Begin INPUT

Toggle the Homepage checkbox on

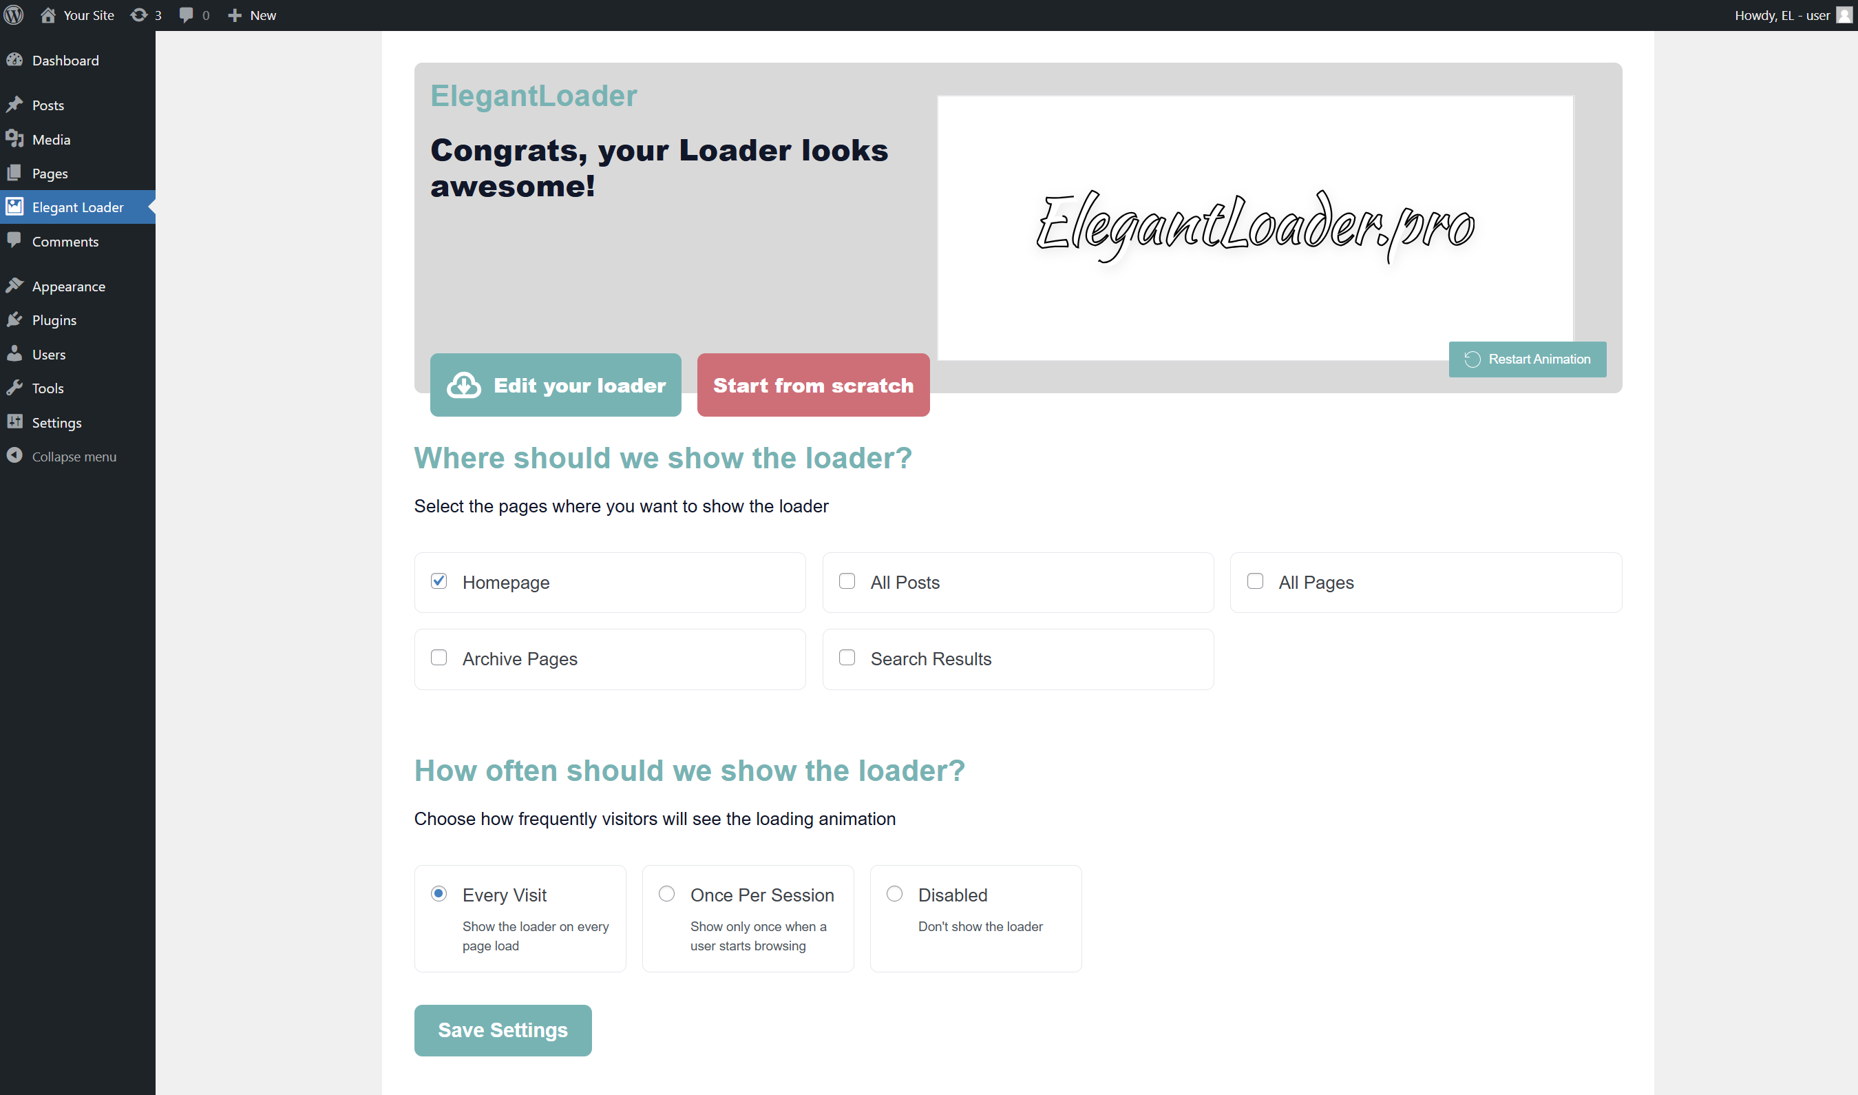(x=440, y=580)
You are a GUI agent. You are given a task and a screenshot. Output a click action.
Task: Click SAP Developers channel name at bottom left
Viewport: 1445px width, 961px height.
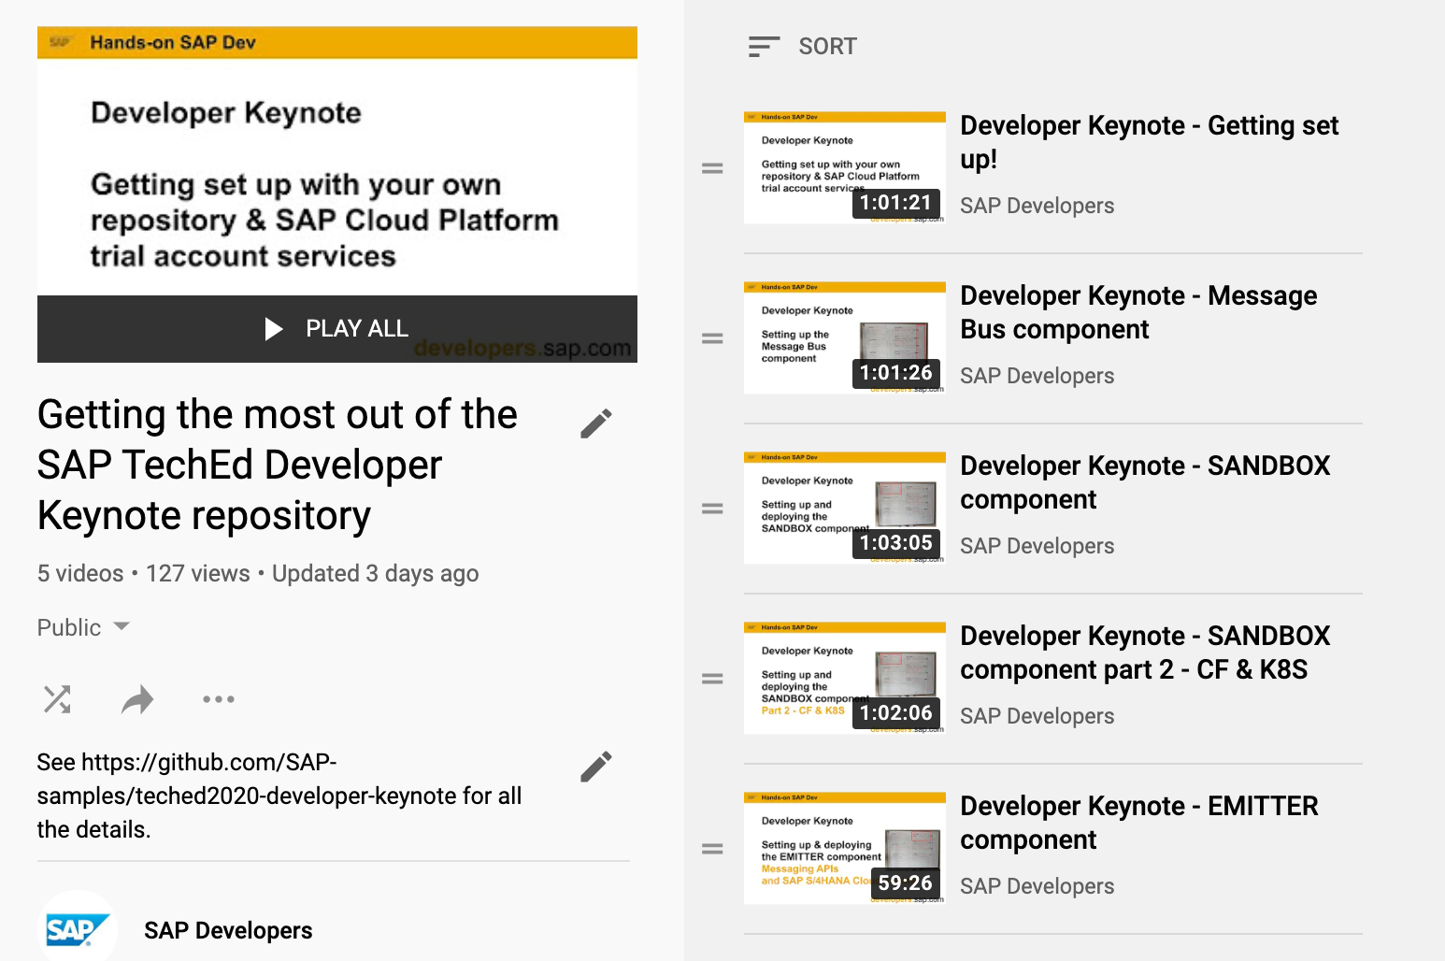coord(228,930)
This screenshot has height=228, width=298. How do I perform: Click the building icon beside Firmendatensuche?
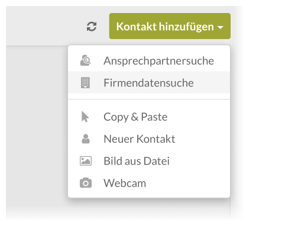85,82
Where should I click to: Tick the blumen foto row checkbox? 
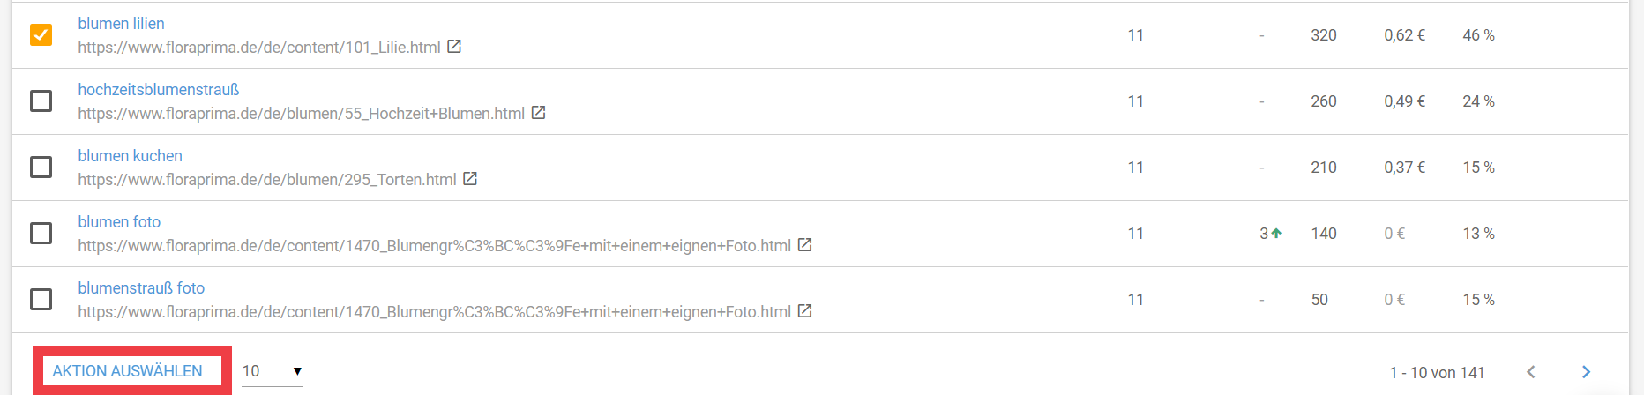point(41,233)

End INPUT
Begin INPUT

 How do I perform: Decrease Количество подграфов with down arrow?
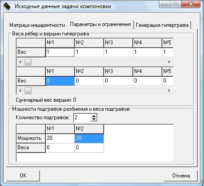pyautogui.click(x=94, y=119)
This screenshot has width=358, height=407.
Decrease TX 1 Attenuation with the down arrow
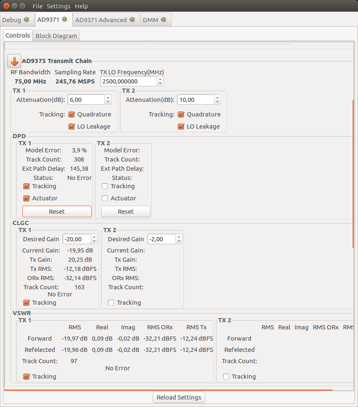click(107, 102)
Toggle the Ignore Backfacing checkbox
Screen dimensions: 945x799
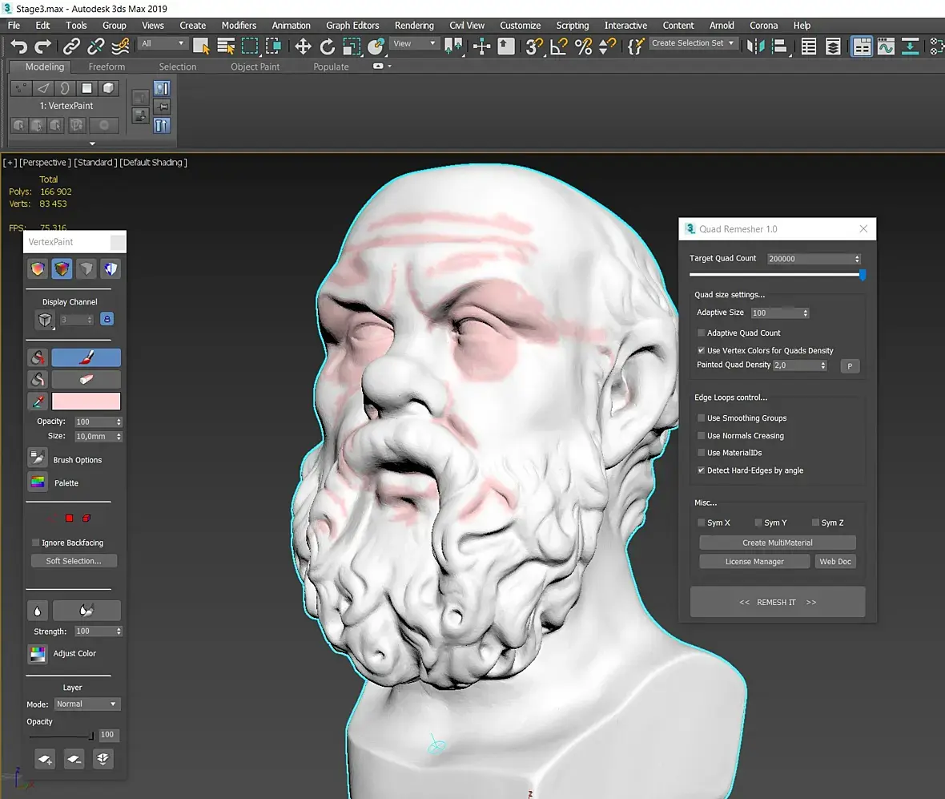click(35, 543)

End INPUT

EXERCISE PROMPT: Quote the lines between the one holding "This screenshot has width=358, height=407." and the one holding "click(35, 543)", inclusive, leaving the pictures out of your answer.

REPLY TO THE EXERCISE:
This screenshot has width=358, height=407.
Decrease TX 1 Attenuation with the down arrow
click(107, 102)
Toggle the Ignore Backfacing checkbox
Screen dimensions: 945x799
click(35, 543)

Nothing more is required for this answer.